=== Material provided ===

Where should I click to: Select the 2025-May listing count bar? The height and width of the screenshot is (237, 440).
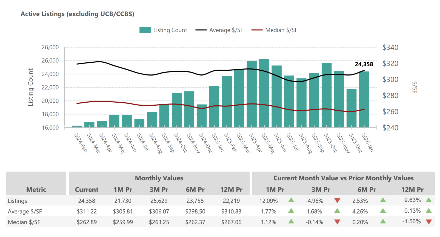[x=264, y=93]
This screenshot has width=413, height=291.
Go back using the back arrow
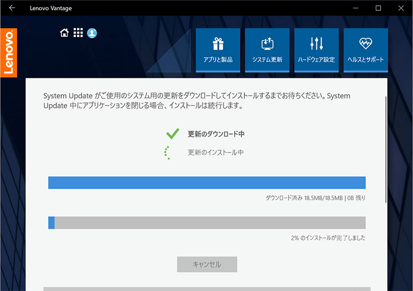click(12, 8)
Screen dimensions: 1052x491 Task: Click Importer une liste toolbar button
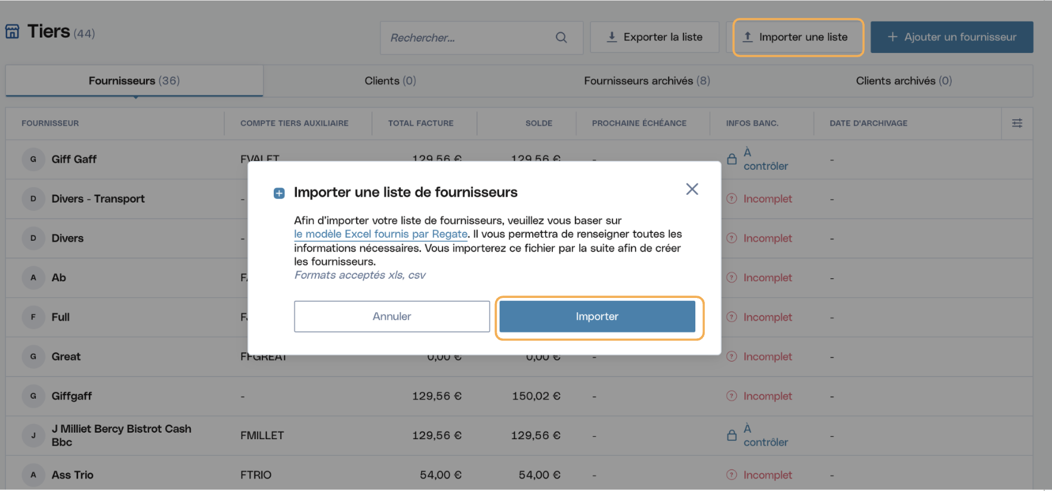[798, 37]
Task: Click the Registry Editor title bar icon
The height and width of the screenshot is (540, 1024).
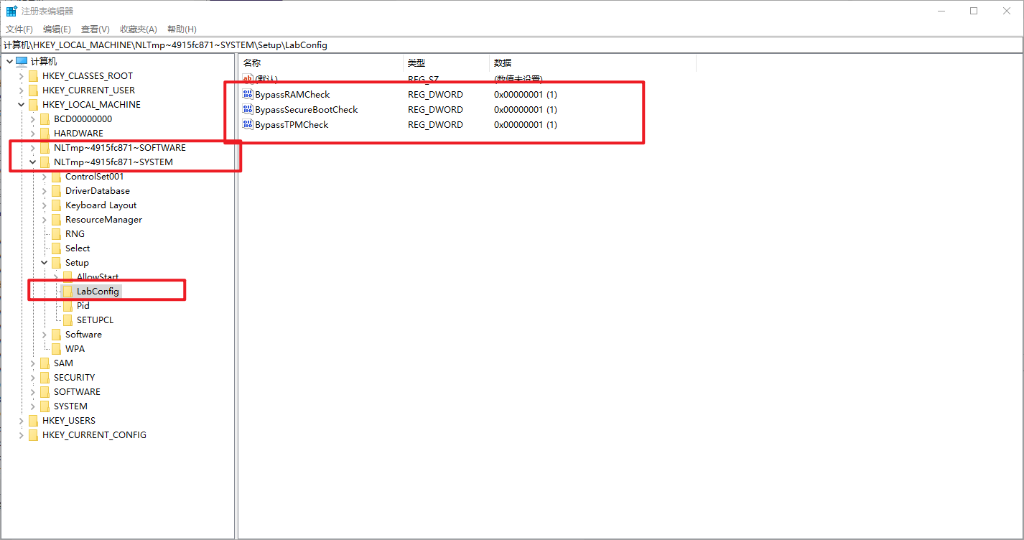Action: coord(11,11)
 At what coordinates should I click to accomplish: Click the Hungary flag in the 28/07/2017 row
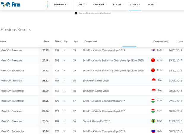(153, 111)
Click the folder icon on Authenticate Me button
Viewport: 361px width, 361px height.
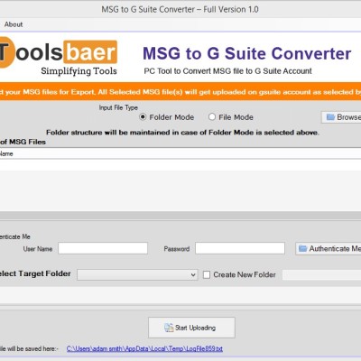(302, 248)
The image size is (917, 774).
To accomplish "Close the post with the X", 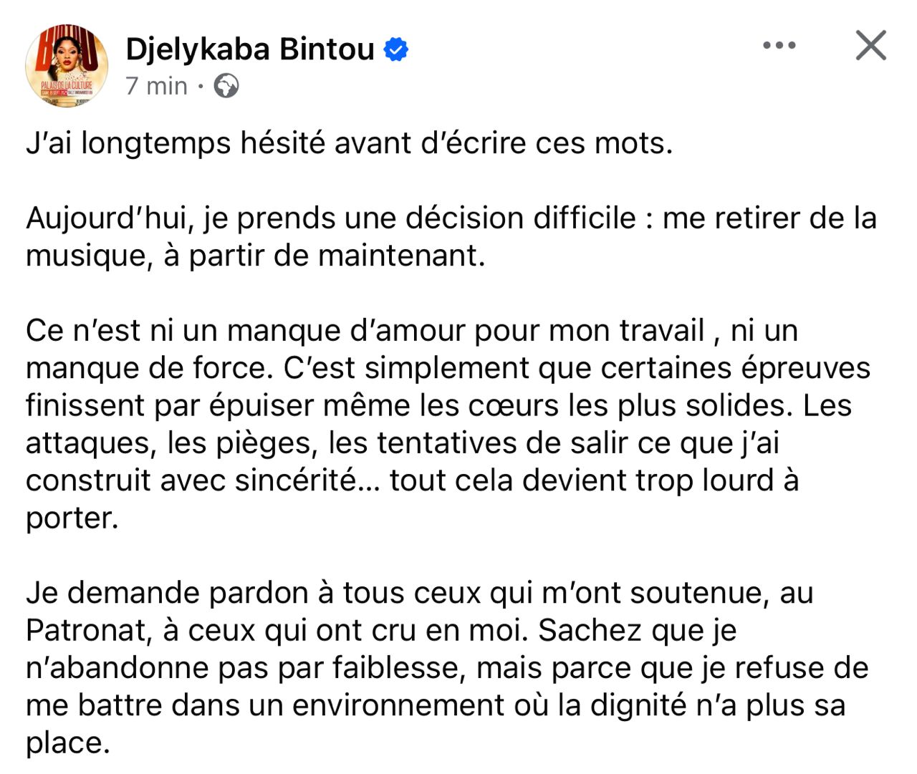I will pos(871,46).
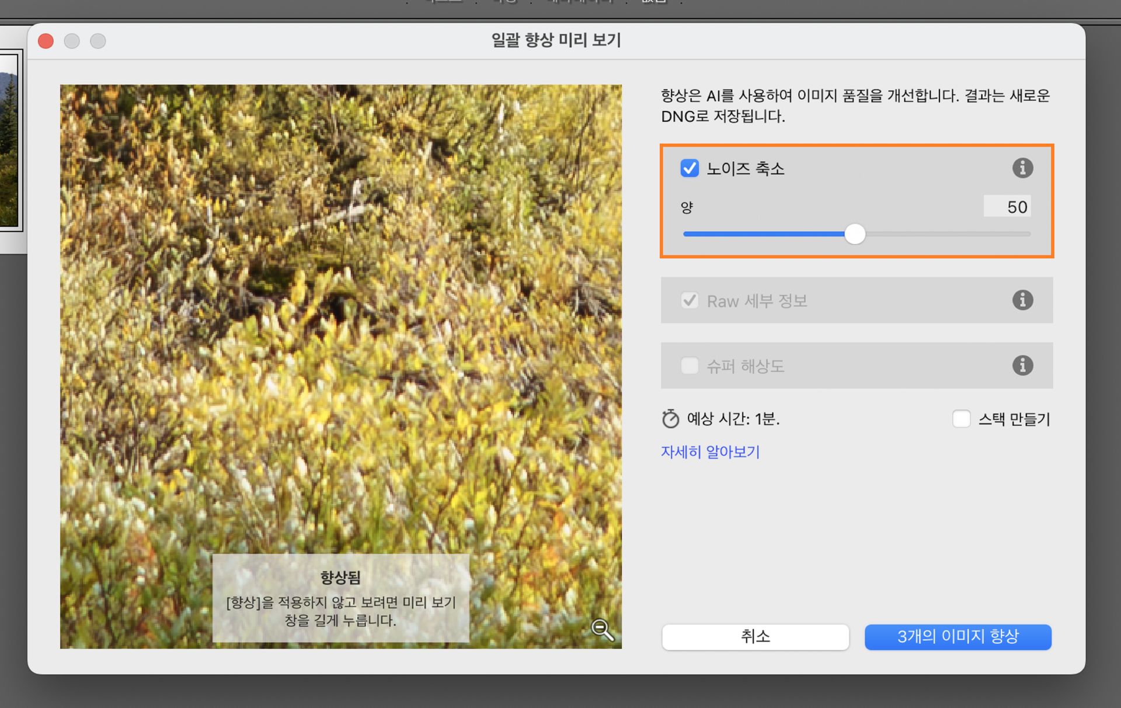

===
=== Material provided ===

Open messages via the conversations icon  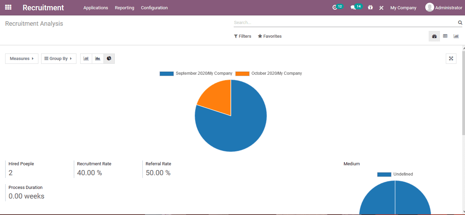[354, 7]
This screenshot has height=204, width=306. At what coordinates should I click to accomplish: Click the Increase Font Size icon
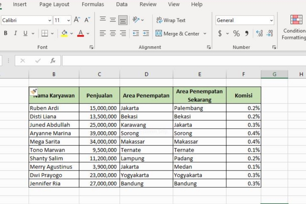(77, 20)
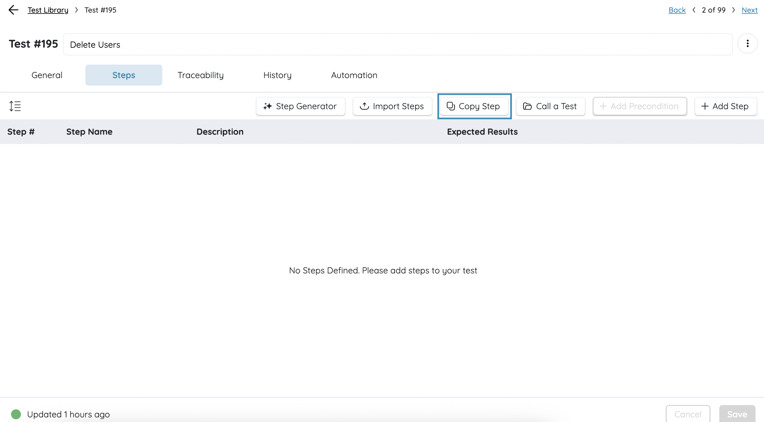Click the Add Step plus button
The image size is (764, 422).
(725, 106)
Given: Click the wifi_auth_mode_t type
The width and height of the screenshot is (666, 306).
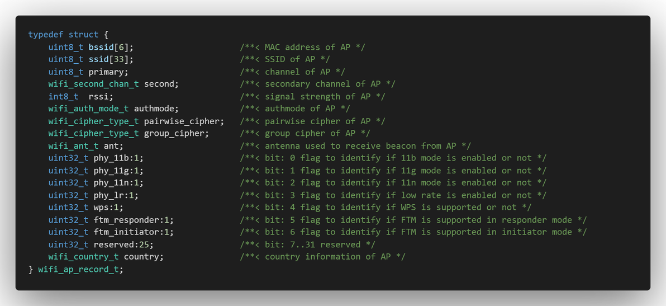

===
=== Material provided ===

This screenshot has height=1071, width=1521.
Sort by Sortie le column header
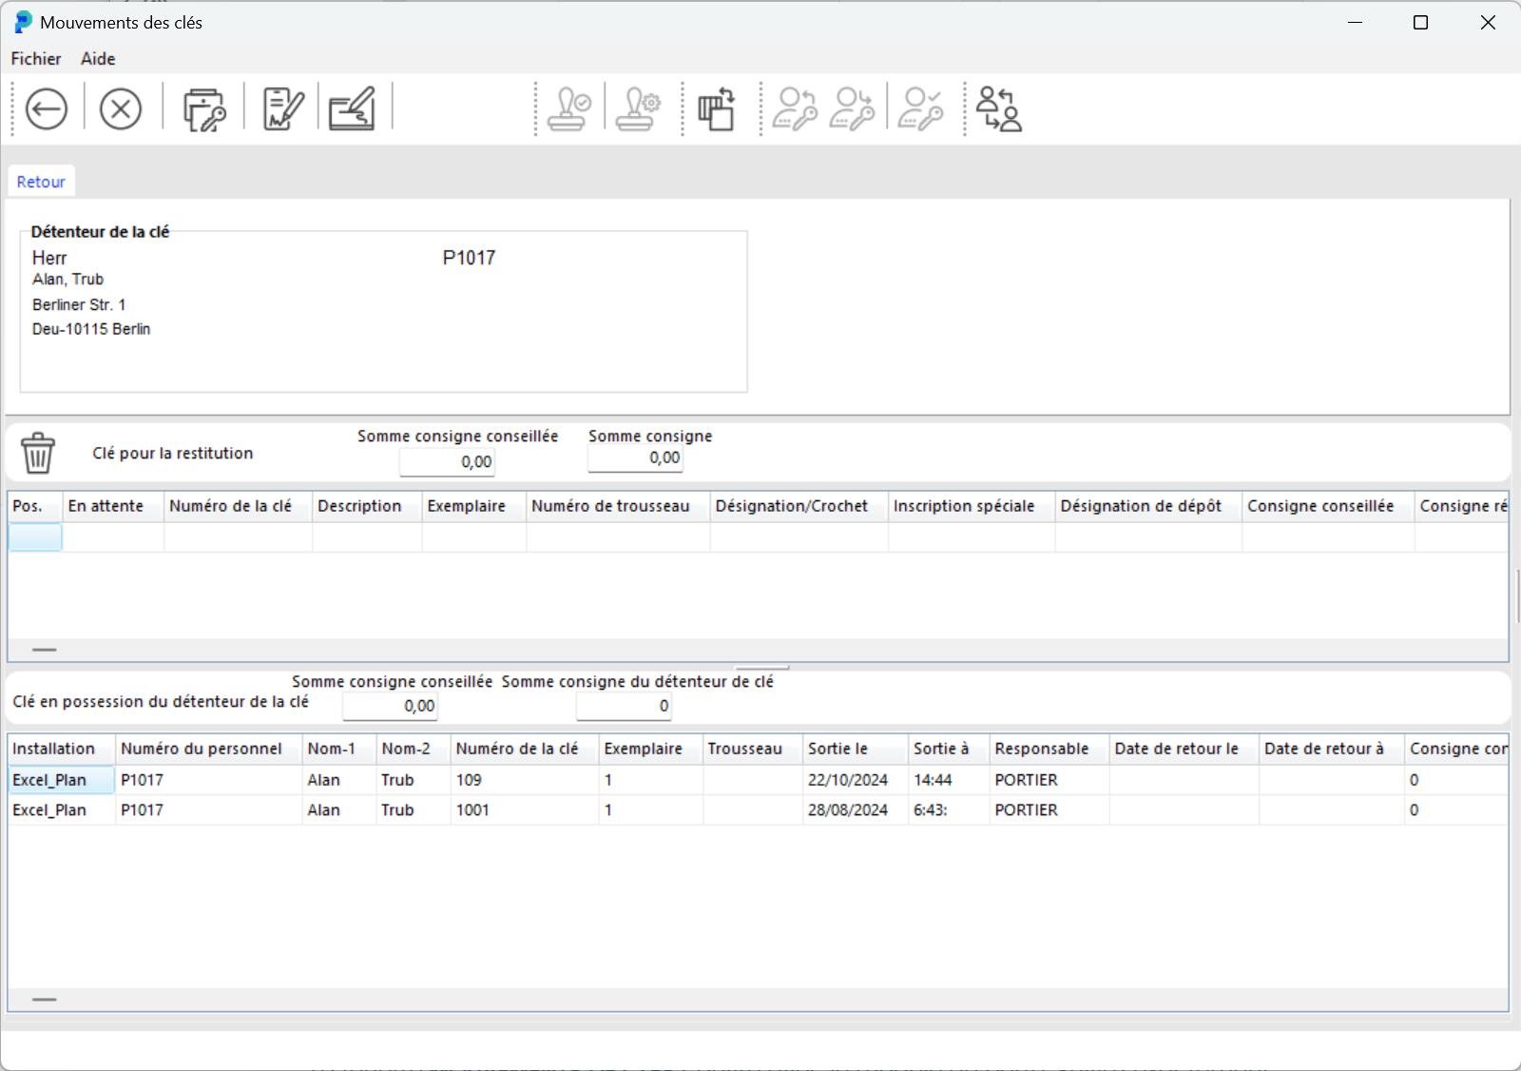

===

Reproduce verbatim the lines from the one containing "Given: Click the wifi_auth_mode_t type" up to and including the one containing "The width and".

### [Output of the task]
Given: Click the wifi_auth_mode_t type
The width and height of the screenshot is (666, 306).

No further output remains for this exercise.